STS in Taiwan
This week I have spent in Taiwan giving two seminars and familiarizing myself with the Taiwanese STS and environmental studies communities. In Taiwan the only formally organized STS centre is at the medically oriented Yang-Ming University, beautifully situated on the forested hills of northern Taipei, where Professor Daiwie Fu (who among many other things is also the initiator and until recently chief editor of the East Asian Journal of Science, Technology and Society) and the centre’s director Wenji Wang had invited me to present my research on the “nuclear renaissance” in historical perspective. Nuclear power is currently subject to heated debate in Taiwan, with hundreds of thousands of people recently demanding that Taiwan’s fourth nuclear power plant, which has more or less been completed, not be taken into operation. Today I read in the news that the government regards such a radical potential move “unconstitutional”. In any case, this political debate made it even more appealing to discuss the past and future of nuclear from an STS and history point of view, and I feel strengthened in my conviction that social and historical studies of nuclear power would profit from integrating research on Europe and Asia.

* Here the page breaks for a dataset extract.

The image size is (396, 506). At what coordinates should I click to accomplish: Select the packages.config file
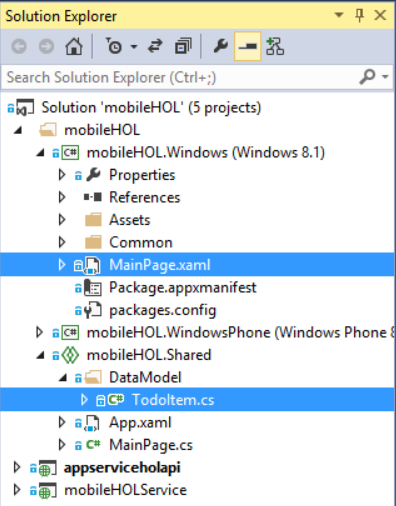[163, 310]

I was impressed by the Yang-Ming STS group, which turned out to be very dynamic and truly interdisciplinary in a way that made me feel very much at home! Other STS-oriented researchers are active at National Taiwan University and the prestiguous, research-only Academia Sinica. Academia Sinica, as it turned out, also hosts the French Centre for Research on Contemporary China, whose director Paul Jobin also has substantial experience from and interest in nuclear-related issues. At National Taiwan University I did not manage to organize any meeting with the STS researchers, but I met up with Professor Hwong Wen Ma at NTU’s Graduate Institute of Environmental Engineering and gave a guest lecture on “Opportunities and Risks in International Energy Relations” for a group of 50 graduate students. Together with Ming Chih Chuang, who is now with the government, Hwong Wen recently published an excellent article on Taiwan’s energy security, which will be highly interesting also from the perspective of small European countries.